1) Current personal timetable and curriculum design documents.

2) Approved schemes of work, lesson plans, and updated lesson notes.

3) Weekly records of work checked by supervisors.

4) National and internal examination analysis broken down by subject.

5) Marked learners’ work alongside regular assessment records.

6) Records detailing co-curricular activities, learner conduct, behavior tracking, and guidance and counseling sessions.

7) Copies of subject departmental meeting minutes.

8) Updated Teacher Performance Appraisal and Development (TPAD) records.

9) Lesson observation logs and records of professional development (TPD) activities.

10) Evidence of community and stakeholder involvement.

11) Tangible proof of ICT integration in teaching and learning, alongside teaching aids constructed from locally available resource materials.

4. Digital & Specialized Analytical Tools

1) Online Lesson Observation Forms: Used by CSOs to digitally grade live teaching practices.

2) TIMEC Tools: Materials tracking the Teacher Induction Mentorship and Coaching program.

3) TMIS Tools: Updated data fields on the Teacher Management Information System.

“This checklist is intended to assist the teachers to maintain professional documents that can be assessed by supervisors for the purpose of teacher appraisal,” the TSC stated, emphasizing that non-compliance with these performance standards will directly impact a teacher’s professional standing.


The Big Picture: Linking Appraisals to September Promotions

This aggressive quality assurance sweep is not occurring in a vacuum.

It comes at a critical juncture as the TSC prepares to roll out the highly anticipated promotion of 30,000 teachers this September.

According to the TSC Director for Legal Services, Mr.
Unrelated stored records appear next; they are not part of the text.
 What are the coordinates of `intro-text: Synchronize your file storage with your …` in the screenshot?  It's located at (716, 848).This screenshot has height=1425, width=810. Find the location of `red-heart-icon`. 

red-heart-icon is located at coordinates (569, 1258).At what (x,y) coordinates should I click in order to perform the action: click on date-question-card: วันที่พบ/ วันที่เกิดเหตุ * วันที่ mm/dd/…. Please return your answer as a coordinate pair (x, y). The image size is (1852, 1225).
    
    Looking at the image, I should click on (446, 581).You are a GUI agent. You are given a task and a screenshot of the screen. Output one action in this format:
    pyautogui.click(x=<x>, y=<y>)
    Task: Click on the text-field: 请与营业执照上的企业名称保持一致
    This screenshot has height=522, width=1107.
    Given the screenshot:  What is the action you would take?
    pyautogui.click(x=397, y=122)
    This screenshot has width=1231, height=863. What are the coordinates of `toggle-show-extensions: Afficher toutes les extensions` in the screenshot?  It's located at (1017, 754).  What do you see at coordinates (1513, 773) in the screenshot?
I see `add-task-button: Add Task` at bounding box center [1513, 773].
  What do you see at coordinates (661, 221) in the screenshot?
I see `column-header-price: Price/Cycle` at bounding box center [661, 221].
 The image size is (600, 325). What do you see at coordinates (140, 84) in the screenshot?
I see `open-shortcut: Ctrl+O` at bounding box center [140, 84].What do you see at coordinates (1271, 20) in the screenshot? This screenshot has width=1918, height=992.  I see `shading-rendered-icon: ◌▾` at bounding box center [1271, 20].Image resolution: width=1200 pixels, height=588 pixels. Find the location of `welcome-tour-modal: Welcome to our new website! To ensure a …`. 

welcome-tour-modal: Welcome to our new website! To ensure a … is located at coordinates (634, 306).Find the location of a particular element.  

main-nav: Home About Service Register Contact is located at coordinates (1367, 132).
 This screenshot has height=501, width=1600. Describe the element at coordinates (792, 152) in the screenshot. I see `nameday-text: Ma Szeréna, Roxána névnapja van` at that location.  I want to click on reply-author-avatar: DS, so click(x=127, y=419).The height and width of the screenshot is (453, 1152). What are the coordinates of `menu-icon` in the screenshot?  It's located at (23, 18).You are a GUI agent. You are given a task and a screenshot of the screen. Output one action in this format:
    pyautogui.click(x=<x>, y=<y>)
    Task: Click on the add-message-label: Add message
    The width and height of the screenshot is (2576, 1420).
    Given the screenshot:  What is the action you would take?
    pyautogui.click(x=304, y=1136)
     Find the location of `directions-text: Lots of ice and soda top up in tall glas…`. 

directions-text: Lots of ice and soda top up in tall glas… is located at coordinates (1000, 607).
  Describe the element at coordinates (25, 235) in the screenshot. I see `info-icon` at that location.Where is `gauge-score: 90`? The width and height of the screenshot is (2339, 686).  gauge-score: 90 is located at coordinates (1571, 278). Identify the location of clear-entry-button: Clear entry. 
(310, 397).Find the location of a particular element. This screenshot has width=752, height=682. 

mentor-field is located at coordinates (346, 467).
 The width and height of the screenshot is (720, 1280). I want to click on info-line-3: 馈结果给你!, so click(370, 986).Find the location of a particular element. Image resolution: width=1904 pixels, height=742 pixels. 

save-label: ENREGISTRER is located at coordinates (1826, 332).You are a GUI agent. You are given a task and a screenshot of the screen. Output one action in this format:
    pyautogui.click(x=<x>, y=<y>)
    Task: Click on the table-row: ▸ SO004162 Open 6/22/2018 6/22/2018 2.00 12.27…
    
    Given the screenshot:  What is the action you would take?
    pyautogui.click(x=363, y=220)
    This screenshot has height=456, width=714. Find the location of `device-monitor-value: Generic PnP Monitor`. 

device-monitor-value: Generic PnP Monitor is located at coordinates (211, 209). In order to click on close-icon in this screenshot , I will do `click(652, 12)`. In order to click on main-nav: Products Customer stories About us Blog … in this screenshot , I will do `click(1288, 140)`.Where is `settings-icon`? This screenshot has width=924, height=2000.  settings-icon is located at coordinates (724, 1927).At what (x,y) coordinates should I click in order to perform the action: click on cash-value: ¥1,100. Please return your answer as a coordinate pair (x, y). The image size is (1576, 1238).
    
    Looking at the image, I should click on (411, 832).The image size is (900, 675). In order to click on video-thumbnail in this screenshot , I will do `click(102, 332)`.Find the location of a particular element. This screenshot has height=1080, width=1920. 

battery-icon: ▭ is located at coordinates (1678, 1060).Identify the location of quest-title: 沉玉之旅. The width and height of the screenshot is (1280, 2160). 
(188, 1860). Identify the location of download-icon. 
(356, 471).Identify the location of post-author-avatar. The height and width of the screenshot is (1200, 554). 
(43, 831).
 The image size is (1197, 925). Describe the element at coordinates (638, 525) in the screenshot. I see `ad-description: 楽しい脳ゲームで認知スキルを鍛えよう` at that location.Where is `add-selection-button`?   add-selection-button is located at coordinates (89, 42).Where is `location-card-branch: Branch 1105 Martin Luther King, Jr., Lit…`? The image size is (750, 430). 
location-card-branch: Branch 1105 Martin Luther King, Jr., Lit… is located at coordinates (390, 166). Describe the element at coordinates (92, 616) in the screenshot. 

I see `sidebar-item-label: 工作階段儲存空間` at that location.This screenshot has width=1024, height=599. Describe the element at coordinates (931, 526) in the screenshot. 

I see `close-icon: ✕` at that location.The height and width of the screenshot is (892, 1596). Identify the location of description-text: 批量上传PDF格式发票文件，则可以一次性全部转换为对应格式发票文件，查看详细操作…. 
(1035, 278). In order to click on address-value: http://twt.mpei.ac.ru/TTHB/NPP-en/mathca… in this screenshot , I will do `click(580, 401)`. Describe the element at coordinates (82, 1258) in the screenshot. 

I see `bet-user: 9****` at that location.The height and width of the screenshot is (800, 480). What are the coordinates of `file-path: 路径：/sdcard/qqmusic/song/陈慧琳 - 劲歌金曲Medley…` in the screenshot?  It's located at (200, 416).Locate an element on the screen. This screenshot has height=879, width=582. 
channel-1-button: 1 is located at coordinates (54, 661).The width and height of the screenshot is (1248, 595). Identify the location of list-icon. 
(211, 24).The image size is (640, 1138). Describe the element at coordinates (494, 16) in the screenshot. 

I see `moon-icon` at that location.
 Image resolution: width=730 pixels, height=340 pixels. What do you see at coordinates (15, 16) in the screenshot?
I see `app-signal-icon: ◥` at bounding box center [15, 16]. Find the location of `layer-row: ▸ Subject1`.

Calvin Anyuor, the commission has successfully secured Sh2 billion to fund the career advancements.

The promotion slots are scheduled to be officially advertised in August, immediately following the alignment of the July national budget.

Furthermore, the rigorous documentation audit serves as a baseline transition exercise.

Mr. Anyuor confirmed that the TSC will officially abolish the Career Progression Guidelines (CPG) in June 2026.

The traditional job grades (B5 to D5) will be completely replaced by a streamlined Levels 1 to 6 framework, designed to drastically slash promotion waiting periods from 36 years down to an optimized 16 to 18 years.

With mass promotions and structural salary adjustments on the horizon, tomorrow’s nationwide inspection will serve as the ultimate test of readiness for Kenyan educators looking to climb the professional ladder.